Mehr als 60 Millionen Menschen weltweit sind nach den Worten des Journalisten derzeit auf der Flucht. Die humanitäre Situation in Krisengebieten wie Syrien verschlimmere sich zusehends: 13 Millionen Menschen befänden sich in einer akuten Notsituation. Sogar Krankenhäuser und Schulen werden bombardiert, "die Regeln des Krieges scheinen außer Kraft gesetzt", so der Leiter des ORF-Büros in Kairo.
Fehlende Schulbildung als "Zeitbombe"
Seit 2010 seien 300 Prozent mehr Kinder in Kriegsgebieten verstümmelt oder getötet worden, nannte El-Gawhary eine weitere Schreckenszahl. Schaffen sie es mit ihren Familien in den Libanon, in die Türkei oder nach Jordanien, bleibe ihre Zukunft ungewiss: Die Einschulungsraten im Libanon und in der Türkei lägen bei nur 40 Prozent - "eine Zeitbombe", wie El-Gawhary befand:
Eine ganze Generation, die ihr Land wieder aufbauen sollte, geht nicht zur Schule und ist daher leicht manipulierbar und radikalisierbar.
Für den Nahost-Experten stellt sich die Frage nach einem nachhaltigen, länderübergreifenden Migrationsmanagement. Europa werde in den kommenden Jahrzehnten an der Frage nach der Bewältigung der Migrationsbewegungen gemessen werden, ist sich El-Gawhary sicher: "Es wird sich zeigen, ob Europa an dieser Frage wächst oder scheitert."

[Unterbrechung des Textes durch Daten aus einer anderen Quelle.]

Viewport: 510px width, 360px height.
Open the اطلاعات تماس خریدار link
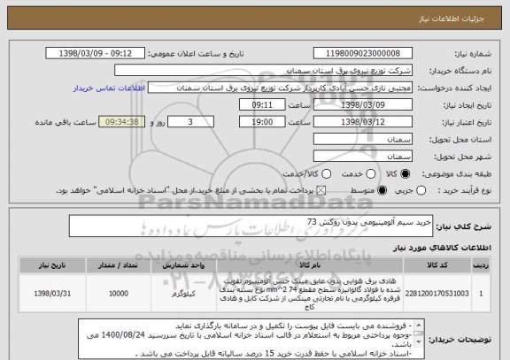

Der studierte Islam- und Politikwissenschaftler Karim El-Gawhary sprach im Rahmen der mittlerweile fünften Ausgabe der "MigrationsDialoge". Die Veranstaltungsreihe findet im Rahmen des Universitätslehrgangs Migrationsmanagement und in Kooperation mit dem Land Salzburg, dem Integrationsreferat, der Universität Salzburg und dem Österreichischen Integrationsfonds statt.